The easiest and best solution is simply to avoid placing sensitive or confidential information on your laptop. Such information can be stored on secure servers at an attorney’s main office and accessed remotely via VPN, or encrypted and stored remotely with an online backup vendor.

If internet access will be unavailable on your trip or you otherwise require local copies of your sensitive information, consider encrypting the data and perhaps also relocating it to a storage device such as a USB thumb drive or CD-R.

While such methods won’t guarantee you privacy, they may reduce the likelihood that your client’s confidential information will be revealed in a casual search of your laptop.

Mind Your Metadata: Don’t Reveal Strategic Information Through Hidden Comments, Tracked Changes, and Document Properties

Rick Segal, apparently an ex-Microsoft employee and current venture capitalist, writes of a business plan he received which contains revealing metadata that the authors obviously didn’t intend for anyone else to see. Potentially strategic information has been leaked via metadata in a number of high profile incidents relevant to the legal world, including during a lawsuit by SCO against DaimlerChrysler. Some lawyers routinely check documents they receive from opposing counsel for metadata.

Metadata can hide in several forms in Microsoft Word documents, including comments if you have not deleted all comments from the document, tracked changes if you have not accepted or rejected all changes in the document, and document properties (see File->Properties in the menu, under the “Summary” tab there is information such as title, author, and company, that you may want to change or delete). Converting to PDF is not a foolproof way of preventing metadata from reaching prying eyes as document properties metadata and other metadata such as comments may be preserved. (Acrobat 8 features an “Examine Document” tool which can help bring to your attention metadata in a document). Programs exist to “scrub” your documents of metadata, including Workshare Protect and Payne Consulting’s Metadata Assistant

Metadata Minefield

One of the first things Vincent Polley does after receiving a document from op­posing counsel is look for metadata, the hidden information embedded in computer files.

“When I get a document, I take a look for a couple of things, like who it was written by and the number of revisions it went through,” says Polley, who practices information technology law at Dickinson Wright in Bloomfield Hills, Mich., and serves on the council of the ABA Section of Business Law. “You can learn a lot about what someone is sending you that you can’t see by just looking at a document.”

The potential value of metadata is hard to ignore. The Pentagon, the British government and a number of public figures were all embarrassed when metadata revealed that their public statements were at odds with private communications....

The risk of metadata is that an attorney will unknowingly send an electronic document to opposing counsel that includes confidential, privileged or trade secret information. Word processing software, for example, often includes menu commands that allow someone to see edits and changes that have been made to a document, including text that has been deleted.

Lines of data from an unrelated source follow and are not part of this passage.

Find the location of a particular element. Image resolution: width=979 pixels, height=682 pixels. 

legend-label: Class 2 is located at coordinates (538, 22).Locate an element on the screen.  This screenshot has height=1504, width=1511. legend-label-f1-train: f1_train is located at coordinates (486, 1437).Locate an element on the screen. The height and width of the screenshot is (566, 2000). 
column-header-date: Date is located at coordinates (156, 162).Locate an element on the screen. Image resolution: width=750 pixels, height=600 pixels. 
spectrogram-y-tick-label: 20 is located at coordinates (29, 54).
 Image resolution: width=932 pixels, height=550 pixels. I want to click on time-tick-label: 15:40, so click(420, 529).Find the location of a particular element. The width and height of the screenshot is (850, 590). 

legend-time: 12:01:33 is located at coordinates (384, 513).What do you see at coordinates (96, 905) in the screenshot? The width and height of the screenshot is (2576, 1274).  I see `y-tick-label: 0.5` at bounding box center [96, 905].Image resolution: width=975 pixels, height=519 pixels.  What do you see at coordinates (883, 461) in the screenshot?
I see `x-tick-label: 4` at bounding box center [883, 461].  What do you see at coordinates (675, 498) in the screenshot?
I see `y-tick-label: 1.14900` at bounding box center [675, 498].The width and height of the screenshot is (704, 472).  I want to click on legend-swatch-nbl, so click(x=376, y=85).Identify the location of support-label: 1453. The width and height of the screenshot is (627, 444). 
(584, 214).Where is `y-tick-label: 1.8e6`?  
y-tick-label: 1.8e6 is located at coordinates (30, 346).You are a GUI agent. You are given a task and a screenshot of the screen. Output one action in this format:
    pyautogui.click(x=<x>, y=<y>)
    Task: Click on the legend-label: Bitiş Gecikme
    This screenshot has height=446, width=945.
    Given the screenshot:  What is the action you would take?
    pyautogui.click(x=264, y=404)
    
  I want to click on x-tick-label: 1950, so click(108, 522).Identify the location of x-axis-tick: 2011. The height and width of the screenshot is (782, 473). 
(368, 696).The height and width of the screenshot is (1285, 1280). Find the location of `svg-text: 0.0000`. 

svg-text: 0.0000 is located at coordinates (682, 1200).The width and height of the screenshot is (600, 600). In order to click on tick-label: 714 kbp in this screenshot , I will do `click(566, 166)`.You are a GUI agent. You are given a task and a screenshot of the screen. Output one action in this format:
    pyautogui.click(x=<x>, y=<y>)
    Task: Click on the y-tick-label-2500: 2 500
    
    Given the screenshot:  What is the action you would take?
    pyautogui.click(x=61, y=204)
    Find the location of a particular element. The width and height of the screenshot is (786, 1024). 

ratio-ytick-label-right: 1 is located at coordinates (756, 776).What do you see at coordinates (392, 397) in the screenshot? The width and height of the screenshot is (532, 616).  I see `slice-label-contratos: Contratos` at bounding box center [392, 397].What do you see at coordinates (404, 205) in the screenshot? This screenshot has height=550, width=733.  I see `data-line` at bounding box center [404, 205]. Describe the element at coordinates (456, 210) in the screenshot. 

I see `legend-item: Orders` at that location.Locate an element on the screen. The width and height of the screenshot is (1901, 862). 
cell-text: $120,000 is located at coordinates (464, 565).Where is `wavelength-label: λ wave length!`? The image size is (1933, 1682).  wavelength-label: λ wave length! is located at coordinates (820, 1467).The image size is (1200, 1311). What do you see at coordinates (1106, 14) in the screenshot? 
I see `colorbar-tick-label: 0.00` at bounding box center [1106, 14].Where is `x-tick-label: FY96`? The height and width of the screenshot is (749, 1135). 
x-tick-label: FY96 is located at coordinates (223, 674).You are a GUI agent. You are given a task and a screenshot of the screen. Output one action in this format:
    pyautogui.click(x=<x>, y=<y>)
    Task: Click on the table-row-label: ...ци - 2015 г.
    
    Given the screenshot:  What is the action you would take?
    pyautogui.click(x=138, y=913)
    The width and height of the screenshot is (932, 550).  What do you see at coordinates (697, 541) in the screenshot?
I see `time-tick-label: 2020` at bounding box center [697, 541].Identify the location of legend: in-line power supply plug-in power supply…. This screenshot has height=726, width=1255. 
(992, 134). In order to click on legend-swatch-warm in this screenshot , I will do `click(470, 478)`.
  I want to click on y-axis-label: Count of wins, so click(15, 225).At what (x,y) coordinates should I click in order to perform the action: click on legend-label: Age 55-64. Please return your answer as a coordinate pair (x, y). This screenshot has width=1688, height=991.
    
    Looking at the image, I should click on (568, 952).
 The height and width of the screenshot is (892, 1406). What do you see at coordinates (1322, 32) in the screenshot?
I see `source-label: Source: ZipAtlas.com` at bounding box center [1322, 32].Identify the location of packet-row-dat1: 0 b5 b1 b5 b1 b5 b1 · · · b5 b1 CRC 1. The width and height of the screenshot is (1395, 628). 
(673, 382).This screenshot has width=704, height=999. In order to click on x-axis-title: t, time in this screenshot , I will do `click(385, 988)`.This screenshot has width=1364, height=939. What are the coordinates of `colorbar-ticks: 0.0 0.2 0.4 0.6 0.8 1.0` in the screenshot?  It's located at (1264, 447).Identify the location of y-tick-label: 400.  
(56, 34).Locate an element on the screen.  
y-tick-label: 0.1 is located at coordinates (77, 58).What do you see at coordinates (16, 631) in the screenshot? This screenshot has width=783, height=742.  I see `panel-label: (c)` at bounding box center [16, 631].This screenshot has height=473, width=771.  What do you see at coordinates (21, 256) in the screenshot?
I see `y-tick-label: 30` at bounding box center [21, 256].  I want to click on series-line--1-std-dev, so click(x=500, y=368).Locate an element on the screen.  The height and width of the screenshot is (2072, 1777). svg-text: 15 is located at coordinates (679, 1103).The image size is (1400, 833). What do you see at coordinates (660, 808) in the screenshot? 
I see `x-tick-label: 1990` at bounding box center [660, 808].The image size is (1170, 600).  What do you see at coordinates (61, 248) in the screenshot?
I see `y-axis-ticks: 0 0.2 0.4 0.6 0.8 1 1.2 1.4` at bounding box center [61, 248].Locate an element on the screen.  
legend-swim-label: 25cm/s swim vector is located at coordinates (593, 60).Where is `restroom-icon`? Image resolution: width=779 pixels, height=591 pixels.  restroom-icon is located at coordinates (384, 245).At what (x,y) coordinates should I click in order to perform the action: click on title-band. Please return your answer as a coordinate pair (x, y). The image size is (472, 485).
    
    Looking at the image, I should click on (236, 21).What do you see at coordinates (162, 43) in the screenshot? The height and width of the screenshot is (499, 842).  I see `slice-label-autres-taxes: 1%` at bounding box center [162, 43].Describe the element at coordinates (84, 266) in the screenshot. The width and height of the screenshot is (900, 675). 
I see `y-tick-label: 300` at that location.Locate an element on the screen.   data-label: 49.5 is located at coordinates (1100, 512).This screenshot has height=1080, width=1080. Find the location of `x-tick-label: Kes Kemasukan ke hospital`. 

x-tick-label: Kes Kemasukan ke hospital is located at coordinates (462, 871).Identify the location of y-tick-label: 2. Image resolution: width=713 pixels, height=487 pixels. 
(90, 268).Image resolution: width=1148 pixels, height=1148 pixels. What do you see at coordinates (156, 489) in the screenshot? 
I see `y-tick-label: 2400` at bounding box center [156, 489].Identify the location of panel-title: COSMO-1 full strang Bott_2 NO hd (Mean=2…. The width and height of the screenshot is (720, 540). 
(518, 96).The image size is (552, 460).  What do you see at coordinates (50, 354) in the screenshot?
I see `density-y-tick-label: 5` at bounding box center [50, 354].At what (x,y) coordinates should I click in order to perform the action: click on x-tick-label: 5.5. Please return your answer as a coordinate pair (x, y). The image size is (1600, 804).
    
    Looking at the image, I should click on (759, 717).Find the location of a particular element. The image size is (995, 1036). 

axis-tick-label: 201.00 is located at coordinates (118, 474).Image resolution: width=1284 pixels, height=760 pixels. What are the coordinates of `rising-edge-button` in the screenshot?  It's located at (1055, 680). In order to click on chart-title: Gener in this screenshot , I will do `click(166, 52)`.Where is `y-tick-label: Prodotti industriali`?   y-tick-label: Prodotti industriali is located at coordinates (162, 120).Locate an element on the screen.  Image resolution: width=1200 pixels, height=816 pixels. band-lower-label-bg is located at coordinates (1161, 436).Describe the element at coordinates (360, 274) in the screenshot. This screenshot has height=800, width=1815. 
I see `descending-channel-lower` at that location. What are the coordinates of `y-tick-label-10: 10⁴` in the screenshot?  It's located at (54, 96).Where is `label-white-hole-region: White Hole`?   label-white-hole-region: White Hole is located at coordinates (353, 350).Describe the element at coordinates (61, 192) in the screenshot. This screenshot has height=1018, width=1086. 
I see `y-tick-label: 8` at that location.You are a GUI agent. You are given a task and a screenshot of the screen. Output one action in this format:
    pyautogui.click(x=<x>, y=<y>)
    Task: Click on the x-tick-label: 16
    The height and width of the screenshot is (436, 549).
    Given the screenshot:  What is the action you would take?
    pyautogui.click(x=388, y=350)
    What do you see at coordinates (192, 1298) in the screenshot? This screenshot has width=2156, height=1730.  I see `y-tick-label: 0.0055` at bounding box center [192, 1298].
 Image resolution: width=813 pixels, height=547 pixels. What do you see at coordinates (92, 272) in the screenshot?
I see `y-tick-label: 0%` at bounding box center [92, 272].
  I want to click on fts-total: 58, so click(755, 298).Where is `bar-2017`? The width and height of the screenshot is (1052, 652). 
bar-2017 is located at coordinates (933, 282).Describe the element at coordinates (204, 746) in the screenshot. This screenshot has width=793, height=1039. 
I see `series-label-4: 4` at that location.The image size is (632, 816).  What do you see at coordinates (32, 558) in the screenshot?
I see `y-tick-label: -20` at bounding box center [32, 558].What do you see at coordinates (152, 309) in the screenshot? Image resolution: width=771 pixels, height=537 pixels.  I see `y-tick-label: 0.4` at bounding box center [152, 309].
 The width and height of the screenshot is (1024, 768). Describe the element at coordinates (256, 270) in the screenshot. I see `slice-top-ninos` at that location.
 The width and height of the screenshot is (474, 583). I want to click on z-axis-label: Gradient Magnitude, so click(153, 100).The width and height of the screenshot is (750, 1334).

The biggest concern may be a comments feature that contains confidential information about a document not meant to be included in the final version.

A lot of people use the comments feature to tell co-workers important information, according to Donna Payne, founder of the Payne Group in Seattle, which makes metadata-stripping software. “But if you leave the comments feature on when you send a document out,” she says, “you’re broadcasting your internal discussions to the other side.”

Polley’s firm has a standing policy on metadata. “In my firm, we scrub our outbound communications,” he says. “Metadata is useful internally to keep track of your documents, but if you’re sending something to opposing counsel, you’d better think about cleaning it up first.”